# SHARPE’S TRAFALGAR (Book Review)



## Danjanou (21 May 2003)

History records that only one person was present at both the battles of Trafalgar and Waterloo. Miguel de Alva served aboard the Principe de Asturius. It was one of the ships in the combined Spanish, French fleet that was defeated by Nelson off the coast of Spain in 1805. 

Years later the Spanish switched sides and became a British ally after France invaded Spain. Alva had by then become an officer in the Spanish Army and was assigned as a liaison officer on the staff of Sir Arthur Wellesley the commander of the Anglo-Spanish forces. Wellesley found Alva an invaluable aide. 

Years later Alva had been promoted to serve as the Spanish ambassador to the Netherlands. When Wellesley was named commander of the Anglo Allied army ordered to prevent Napoleon‘s invasion of the Low Countries, his old aide rode to join him. Alva didn‘t need to be on the field at Waterloo, but he chose to be and once again was of great service to his old commander. 

Writers of historical fiction are allowed certain small liberties with historical facts. Bernard Cornwell has therefore decided that it was possible that more than one person could have been present at both battles. If that is plausible then it is equally plausible that his literary hero Richard Sharpe could have been present at both places. 

It is 1805 and Ensign Sharpe is on his way home to England. His service in India has come to an end. He is joining a new regiment The 95th Rifles, and although he doesn‘t know it yet this act will forever change his fortune. 

That is years in the future though and his immediate concern is getting home. The bureaucracy of the time has insured he must find his own way there. Sharpe has therefore booked passage on a homeward bound East Indiaman, the Calliope. 

On this voyage he will discover among his fellow travellers an old enemy. On the passenger list is the wily Anthony Pohlmann late Warlord General of the Mahattras, now fleeing India incognito. Sharpe chooses to keep his identity a secret out of respect for his old foe. 

There are new enemies aboard as well, Lord William Hale and his dangerous social climbing clerk Malachi Braithwaite. Even the Captain of the Calliope, Captain Peculiar Cromwell is a potential threat. If this is not enough their ship is being hunted by the French raider Revenant, commanded by the very capable Captain Louis Montmorin. 

Sharpe is not alone though. He has new friends and allies, most notably Major Arthur Dalton a fellow passenger and admirer of Sharpe‘s prowess on the battlefield. There is also Captain Joel Chase of the Royal Navy warship Pucelle. 

Chase owes Sharpe a debt of honour and it is one he is more than willing to pay. Finally there is of course a lady to woo during the passage. The charming Lady Grace, wife of Lord Hale. 

Sharpe‘s Trafalgar is bit of a departure from the rest of the series. Aside from a brief prologue, it is set entirely at sea. Sharpe has been on ships before, in "Sharpe‘s Siege," and "Sharpe‘s Devil." He‘s even fought a battle at sea in the later. They are nothing like this one though. 
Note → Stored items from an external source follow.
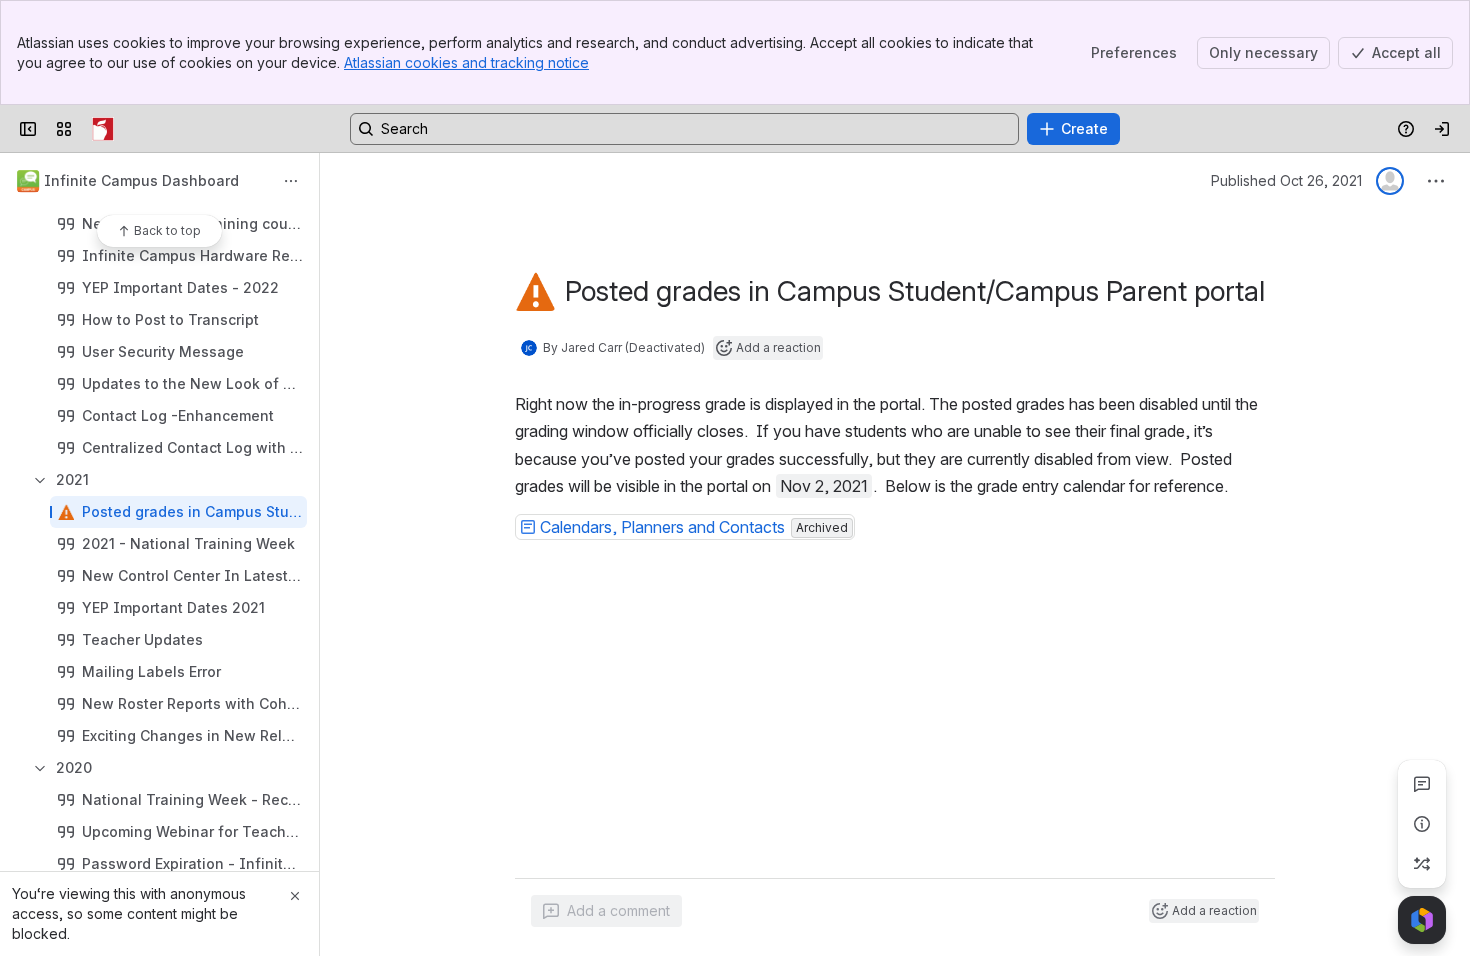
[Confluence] (103, 129)
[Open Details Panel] (1422, 824)
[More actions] (291, 181)
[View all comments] (1422, 784)
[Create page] (1422, 864)
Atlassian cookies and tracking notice (466, 62)
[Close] (295, 896)
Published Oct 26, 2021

First he must take part in a battle between the Calliope and the Revenant that will see him become a French prisoner. Next a personal duel to preserve the honour of Lady Grace. Then an attempt at sabotaging the ship so the British can recapture it. 

A second boarding of the ship to return it to British hands follows. Finally there is a daring chase aboard the Pucelle to catch Pohlmann and a French Agent travelling with him on the Revenant. This culminates with both ships joining their respective fleets off of Cape Trafalgar. 

On the eve of the battle Sharpe, now pressed into service with the Royal Marine contingent on the Pucelle will meet Nelson. Later he will find himself in the thick of the battle. Proving to all around that on land or sea, Sharpe is a warrior born. 

Cornwall has again done extensive research for this novel. Every aspect of life aboard a nineteenth century sailing vessel is covered. There are the social distinctions aboard ship and the techniques used in both sailing and later fighting such a vessel. 

Again he easily mingles real life characters with his own fictitious creations in a seamless manner. The Sharpe series has been compared favourably with both Hornblower and the Patrick Aubrey series. A sort of an Army equivalent. 

In this one Cornwell, and Sharpe, move into the competition’s field so to speak. They do it well, which should come as no surprise to fans of the series. Sharpe as always saves the day, and gets the girl, which, as it should be. At the end he‘ll lose her, because there is always another battle over the hill and far away.


----------